Page MenuHomePhabricator
Paste P6486

Chat Log
ActivePublic

Authored by daniel on Dec 19 2017, 4:21 PM.
Tags
None
Referenced Files
F11935268: Chat Log
Dec 19 2017, 4:21 PM
Subscribers
None
[16:35] <RoanKattouw> addshore: DanielK_WMDE_: (Moving here because both -tech and -dev are noisy) During my walk I figured out WHY the "revision does not exist" message happened. It was related to ChronologyProtector, but not in the way we thought: it happened BECAUSE it was doing its job
[16:36] <addshore> :D
[16:36] <RoanKattouw> For newly created pages/revisions, the text table rows were written to the replica (and so weren't on the master), but the revision table rows were written to the master (and replicated to the replica)
[16:36] <RoanKattouw> When you first save the page, the replica hasn't caught up yet, so CP ensures that your next page view reads from the master (which never happens otherwise), because it's the only up-to-date server
[16:37] <RoanKattouw> The master doesn't have the text row, so trying to get the text fails
[16:37] <RoanKattouw> Then when you refresh, the replica has caught up, so your page view reads from the replica, and it has both rows so it works fine
[16:37] <addshore> aaah, and then the second refresh reads from the replica
[16:37] <addshore> Sounds like a thoughtful walk :)
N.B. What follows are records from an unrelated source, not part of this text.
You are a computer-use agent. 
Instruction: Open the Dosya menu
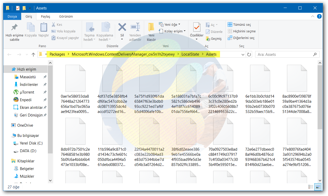point(12,16)
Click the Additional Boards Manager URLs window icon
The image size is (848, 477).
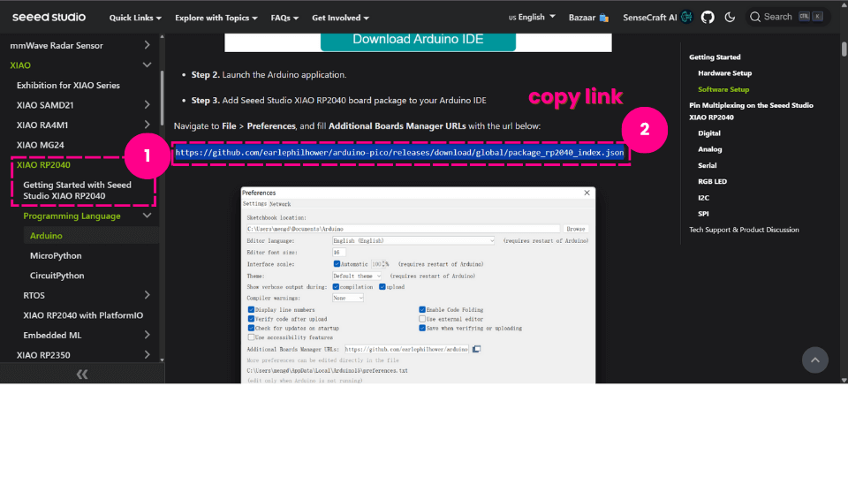477,349
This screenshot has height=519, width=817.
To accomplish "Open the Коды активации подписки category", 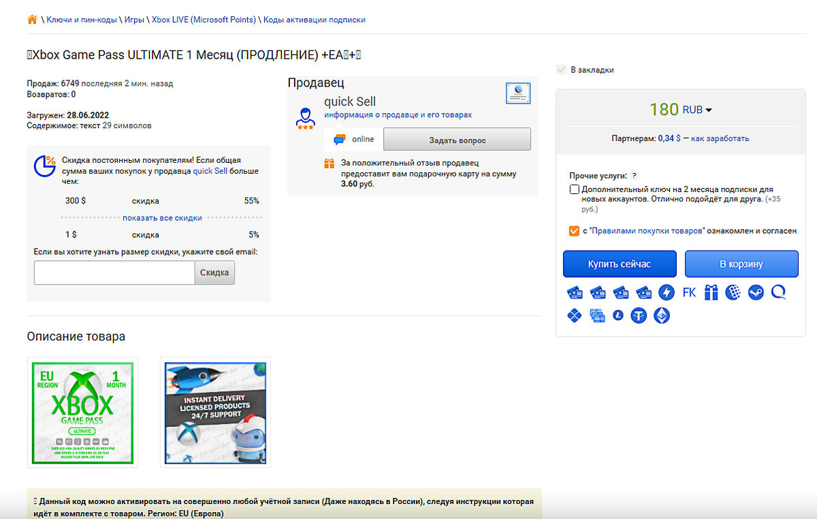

[16:37] <RoanKattouw> The real problems began when an AbuseFilter rule was hit, because AF was still writing to the master
[16:38] <RoanKattouw> So the master assigns that text row an old_id which it thinks is the next available old_id, but the replica has already used that ID for something else
[16:38] <addshore> and then that is the point the replication exploded
[16:38] <RoanKattouw> Then when the replica tries to replicate that insertion, it fails because of an ID collision, and replication stops
[16:39] <RoanKattouw> Leaving both the replica and the master in a broken state: the master has revision rows pointing to old_ids that don't exist, or if they do, point to AbuseFilter data
[16:39] <addshore> RoanKattouw: so wikidatawiki on beta is also broken
[16:40] <RoanKattouw> And the replica has one AbuseFilter log entry that points to an old_id that points to revision text (and no more, becaues replication stops at this point)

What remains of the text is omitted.